_Work instructions_:
In the entries below, find the line with "Given: Open the filter" and the line with "Select the Volume". Return those two lines and all lines between them, exactly.

_Data to process_:
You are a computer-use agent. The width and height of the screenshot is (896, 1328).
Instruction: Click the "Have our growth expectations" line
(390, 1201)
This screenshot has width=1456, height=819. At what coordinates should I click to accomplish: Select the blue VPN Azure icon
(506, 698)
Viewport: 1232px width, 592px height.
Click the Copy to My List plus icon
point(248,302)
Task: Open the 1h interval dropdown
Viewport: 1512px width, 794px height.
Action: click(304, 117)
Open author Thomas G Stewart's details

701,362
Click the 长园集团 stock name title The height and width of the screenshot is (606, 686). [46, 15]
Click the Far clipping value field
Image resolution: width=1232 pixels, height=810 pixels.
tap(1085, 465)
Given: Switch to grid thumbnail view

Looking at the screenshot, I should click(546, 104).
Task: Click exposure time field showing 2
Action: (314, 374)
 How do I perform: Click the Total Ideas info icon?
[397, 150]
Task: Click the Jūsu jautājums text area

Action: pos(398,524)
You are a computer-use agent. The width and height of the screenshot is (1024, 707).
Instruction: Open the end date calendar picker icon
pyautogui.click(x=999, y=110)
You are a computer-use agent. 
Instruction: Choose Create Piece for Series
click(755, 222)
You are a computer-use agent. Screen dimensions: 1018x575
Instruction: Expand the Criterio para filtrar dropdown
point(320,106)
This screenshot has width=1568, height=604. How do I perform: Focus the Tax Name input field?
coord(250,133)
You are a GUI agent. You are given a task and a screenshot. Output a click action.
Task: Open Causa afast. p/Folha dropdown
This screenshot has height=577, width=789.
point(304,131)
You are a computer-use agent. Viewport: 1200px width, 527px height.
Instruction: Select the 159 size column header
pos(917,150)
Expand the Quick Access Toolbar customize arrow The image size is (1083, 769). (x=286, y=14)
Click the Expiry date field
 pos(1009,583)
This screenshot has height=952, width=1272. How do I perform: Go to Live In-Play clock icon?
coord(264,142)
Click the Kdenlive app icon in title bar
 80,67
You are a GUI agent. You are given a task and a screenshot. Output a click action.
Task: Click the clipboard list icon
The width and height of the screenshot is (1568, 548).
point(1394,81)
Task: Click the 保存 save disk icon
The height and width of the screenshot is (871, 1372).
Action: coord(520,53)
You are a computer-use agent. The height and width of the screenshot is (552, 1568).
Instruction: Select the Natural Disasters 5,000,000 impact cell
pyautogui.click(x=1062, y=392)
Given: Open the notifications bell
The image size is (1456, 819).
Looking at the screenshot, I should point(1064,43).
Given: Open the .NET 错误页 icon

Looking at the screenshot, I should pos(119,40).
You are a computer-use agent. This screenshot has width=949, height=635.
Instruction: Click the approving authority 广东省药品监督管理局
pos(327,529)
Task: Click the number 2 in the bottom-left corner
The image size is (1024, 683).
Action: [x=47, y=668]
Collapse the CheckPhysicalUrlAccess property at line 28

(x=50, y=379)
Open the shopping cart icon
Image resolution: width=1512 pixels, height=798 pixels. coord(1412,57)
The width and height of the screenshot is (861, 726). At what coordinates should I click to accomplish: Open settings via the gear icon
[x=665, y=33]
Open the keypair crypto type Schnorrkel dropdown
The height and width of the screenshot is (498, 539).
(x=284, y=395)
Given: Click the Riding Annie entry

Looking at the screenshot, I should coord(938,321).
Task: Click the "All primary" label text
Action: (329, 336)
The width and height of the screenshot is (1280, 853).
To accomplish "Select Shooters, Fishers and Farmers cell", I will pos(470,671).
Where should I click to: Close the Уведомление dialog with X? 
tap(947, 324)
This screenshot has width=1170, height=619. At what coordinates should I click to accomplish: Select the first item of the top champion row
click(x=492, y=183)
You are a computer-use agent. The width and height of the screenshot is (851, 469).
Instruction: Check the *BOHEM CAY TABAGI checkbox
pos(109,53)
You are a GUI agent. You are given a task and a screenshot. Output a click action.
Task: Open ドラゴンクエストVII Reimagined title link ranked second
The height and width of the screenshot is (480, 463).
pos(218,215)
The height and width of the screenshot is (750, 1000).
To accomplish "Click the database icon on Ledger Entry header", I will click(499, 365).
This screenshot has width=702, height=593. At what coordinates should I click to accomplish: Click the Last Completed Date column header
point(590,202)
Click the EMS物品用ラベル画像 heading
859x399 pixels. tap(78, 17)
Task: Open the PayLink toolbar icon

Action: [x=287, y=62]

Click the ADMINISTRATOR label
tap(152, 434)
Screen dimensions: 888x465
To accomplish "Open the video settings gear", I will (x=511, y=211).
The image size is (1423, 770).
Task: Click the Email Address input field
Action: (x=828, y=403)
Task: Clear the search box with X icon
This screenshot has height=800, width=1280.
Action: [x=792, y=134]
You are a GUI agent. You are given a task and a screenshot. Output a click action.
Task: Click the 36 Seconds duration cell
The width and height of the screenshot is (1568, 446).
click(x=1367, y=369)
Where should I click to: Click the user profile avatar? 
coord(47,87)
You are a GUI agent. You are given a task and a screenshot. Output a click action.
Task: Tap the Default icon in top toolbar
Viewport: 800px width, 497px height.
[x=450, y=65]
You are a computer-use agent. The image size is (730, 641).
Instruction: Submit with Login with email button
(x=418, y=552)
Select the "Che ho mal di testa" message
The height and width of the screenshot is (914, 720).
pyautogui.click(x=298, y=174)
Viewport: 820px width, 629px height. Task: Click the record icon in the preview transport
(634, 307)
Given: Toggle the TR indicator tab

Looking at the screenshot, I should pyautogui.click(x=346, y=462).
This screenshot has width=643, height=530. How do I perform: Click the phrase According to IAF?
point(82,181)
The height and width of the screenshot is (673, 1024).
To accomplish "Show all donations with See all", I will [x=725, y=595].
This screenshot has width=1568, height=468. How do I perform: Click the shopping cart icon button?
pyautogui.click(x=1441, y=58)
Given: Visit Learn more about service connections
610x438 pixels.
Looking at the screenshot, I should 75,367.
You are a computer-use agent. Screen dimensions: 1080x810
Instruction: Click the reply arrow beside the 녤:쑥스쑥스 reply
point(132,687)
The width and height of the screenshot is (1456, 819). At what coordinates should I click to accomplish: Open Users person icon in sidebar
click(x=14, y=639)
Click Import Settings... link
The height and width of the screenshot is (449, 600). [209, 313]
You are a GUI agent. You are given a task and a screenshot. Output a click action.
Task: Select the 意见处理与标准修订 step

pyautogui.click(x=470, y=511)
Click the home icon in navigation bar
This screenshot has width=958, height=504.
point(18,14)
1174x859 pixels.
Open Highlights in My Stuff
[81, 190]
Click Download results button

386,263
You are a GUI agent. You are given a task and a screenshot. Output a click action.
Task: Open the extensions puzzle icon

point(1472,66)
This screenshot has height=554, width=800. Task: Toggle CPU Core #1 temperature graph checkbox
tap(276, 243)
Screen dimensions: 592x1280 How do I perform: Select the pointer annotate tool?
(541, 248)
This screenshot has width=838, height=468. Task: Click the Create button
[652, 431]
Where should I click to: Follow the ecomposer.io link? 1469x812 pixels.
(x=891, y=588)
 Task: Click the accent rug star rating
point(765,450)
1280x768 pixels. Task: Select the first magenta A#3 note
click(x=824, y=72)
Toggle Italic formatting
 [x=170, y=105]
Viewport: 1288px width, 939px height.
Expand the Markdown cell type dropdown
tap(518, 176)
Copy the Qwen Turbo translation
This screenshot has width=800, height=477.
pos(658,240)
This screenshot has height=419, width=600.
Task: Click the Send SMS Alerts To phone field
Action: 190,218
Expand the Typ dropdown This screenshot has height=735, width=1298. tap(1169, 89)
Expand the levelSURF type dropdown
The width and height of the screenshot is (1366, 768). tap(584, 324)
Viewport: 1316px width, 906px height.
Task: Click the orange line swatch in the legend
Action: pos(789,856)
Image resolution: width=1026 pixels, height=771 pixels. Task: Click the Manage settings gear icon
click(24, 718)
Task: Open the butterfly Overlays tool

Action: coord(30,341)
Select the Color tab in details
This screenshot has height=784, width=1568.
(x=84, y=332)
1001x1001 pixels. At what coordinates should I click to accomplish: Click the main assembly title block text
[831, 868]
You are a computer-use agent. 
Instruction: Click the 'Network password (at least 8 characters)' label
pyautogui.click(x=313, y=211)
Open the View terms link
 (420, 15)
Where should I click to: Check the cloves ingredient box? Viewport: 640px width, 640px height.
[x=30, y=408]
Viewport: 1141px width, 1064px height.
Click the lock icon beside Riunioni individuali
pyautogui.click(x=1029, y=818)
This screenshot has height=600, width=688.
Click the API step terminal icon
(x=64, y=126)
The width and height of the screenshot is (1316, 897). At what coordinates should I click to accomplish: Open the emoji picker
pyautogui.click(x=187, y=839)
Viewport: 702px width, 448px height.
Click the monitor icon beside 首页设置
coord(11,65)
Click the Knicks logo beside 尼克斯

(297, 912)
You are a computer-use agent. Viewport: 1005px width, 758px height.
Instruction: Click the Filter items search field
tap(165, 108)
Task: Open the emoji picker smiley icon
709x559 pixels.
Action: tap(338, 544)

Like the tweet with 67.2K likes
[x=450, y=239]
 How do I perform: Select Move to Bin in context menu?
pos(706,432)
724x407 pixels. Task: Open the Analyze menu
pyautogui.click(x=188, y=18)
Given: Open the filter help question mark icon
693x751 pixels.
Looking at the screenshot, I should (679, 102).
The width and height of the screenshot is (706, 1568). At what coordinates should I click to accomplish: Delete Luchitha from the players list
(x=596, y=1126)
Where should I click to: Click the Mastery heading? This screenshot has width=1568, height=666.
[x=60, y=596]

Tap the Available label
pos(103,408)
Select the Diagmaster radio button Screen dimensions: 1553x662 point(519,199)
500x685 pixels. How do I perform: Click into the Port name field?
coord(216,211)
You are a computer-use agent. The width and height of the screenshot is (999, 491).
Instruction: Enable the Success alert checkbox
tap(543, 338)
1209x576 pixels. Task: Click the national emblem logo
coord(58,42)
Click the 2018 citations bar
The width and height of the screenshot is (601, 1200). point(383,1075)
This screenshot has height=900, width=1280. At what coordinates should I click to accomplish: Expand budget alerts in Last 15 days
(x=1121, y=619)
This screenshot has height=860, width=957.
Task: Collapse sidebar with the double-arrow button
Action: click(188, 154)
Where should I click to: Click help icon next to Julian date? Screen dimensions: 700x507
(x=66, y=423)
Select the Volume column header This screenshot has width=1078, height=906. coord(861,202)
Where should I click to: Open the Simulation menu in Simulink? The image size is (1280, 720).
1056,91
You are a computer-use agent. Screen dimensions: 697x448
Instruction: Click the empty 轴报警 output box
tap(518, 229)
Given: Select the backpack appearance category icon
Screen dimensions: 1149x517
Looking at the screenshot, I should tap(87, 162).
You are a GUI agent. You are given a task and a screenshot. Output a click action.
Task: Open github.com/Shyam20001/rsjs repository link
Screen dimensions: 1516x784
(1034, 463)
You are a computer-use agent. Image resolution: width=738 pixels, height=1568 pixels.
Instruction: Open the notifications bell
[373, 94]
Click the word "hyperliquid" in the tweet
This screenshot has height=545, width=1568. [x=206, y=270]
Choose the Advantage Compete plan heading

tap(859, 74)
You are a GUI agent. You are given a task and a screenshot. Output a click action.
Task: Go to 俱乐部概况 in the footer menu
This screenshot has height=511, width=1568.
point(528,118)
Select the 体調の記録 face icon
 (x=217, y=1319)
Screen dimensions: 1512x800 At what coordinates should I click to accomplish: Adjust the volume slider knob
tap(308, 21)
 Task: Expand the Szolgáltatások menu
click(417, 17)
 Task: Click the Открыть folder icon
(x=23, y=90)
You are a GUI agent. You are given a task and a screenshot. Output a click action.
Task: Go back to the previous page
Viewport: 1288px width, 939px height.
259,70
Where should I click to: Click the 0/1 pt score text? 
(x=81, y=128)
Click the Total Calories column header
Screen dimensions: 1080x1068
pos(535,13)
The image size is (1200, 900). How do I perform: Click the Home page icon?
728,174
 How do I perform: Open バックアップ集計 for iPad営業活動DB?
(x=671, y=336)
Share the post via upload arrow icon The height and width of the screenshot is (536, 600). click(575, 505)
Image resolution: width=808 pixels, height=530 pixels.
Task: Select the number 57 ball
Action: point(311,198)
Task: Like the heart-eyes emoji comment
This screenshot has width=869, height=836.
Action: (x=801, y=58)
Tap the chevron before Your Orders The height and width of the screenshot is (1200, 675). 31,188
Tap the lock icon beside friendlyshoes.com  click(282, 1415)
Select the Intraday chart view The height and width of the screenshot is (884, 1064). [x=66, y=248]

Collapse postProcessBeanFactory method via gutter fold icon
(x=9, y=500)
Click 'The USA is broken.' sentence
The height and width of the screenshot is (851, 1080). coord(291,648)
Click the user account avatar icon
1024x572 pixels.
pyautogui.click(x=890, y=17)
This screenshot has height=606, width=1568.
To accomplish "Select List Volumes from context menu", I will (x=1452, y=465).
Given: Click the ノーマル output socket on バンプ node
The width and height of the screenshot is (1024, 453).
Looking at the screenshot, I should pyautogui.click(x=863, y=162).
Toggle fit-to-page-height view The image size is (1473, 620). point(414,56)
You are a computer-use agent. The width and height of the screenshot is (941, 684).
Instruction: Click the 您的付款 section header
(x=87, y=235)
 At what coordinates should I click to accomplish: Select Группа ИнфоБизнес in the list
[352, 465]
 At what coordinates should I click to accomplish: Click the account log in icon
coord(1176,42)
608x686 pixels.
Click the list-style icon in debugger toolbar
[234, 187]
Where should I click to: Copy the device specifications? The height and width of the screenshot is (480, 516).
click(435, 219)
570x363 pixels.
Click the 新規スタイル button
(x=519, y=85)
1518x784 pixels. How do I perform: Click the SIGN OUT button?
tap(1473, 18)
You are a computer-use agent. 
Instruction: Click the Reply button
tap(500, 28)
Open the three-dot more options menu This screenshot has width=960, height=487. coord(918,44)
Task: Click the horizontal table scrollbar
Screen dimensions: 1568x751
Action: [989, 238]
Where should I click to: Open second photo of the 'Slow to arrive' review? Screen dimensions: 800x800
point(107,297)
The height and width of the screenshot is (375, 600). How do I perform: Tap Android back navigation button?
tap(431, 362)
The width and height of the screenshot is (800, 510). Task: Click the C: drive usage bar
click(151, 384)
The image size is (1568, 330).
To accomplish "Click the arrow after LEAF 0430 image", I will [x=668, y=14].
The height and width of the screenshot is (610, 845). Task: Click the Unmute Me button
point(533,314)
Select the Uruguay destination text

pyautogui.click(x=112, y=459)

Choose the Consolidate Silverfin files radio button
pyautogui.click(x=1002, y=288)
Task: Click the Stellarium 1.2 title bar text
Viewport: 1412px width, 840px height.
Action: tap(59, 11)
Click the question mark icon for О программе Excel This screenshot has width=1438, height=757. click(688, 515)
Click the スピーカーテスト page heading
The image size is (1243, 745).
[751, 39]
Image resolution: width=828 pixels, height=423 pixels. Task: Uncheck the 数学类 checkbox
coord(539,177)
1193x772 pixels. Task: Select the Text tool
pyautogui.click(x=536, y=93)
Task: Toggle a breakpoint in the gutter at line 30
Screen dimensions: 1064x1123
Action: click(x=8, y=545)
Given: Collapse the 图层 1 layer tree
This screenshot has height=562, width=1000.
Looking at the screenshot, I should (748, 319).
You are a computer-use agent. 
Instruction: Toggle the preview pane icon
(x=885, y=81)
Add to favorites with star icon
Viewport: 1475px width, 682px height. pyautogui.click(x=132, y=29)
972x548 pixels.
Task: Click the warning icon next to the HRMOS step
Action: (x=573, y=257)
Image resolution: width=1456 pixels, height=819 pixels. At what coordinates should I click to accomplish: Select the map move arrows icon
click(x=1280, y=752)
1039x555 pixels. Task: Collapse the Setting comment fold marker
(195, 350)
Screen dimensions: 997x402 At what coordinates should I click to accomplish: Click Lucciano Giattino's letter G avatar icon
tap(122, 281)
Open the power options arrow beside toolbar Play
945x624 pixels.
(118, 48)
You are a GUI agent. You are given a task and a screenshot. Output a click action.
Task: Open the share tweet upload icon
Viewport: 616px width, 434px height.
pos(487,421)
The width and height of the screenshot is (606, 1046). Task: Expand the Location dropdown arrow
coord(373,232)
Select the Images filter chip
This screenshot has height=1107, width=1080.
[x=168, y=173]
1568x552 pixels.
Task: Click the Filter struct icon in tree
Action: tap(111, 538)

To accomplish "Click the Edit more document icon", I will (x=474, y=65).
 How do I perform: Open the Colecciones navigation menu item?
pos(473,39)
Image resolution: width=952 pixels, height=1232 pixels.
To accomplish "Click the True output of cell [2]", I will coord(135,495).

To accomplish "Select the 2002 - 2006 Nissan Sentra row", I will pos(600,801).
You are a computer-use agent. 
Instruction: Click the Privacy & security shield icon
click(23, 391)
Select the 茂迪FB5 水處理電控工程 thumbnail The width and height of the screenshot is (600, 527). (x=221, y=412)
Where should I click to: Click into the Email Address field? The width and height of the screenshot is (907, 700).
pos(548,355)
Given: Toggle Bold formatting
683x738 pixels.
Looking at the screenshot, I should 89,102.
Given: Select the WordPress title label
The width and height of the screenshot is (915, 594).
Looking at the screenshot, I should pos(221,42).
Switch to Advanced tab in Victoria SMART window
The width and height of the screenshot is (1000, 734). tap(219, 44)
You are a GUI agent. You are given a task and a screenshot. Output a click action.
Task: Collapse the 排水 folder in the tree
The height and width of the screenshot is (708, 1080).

_Response box_:
Given: Open the filter help question mark icon
693x751 pixels.
Looking at the screenshot, I should (679, 102).
The width and height of the screenshot is (706, 1568). At what coordinates should I click to accomplish: Delete Luchitha from the players list
(x=596, y=1126)
Where should I click to: Click the Mastery heading? This screenshot has width=1568, height=666.
[x=60, y=596]

Tap the Available label
pos(103,408)
Select the Diagmaster radio button Screen dimensions: 1553x662 point(519,199)
500x685 pixels. How do I perform: Click into the Port name field?
coord(216,211)
You are a computer-use agent. The width and height of the screenshot is (999, 491).
Instruction: Enable the Success alert checkbox
tap(543, 338)
1209x576 pixels. Task: Click the national emblem logo
coord(58,42)
Click the 2018 citations bar
The width and height of the screenshot is (601, 1200). point(383,1075)
This screenshot has height=900, width=1280. At what coordinates should I click to accomplish: Expand budget alerts in Last 15 days
(x=1121, y=619)
This screenshot has height=860, width=957.
Task: Collapse sidebar with the double-arrow button
Action: click(188, 154)
Where should I click to: Click help icon next to Julian date? Screen dimensions: 700x507
(x=66, y=423)
Select the Volume column header This screenshot has width=1078, height=906. coord(861,202)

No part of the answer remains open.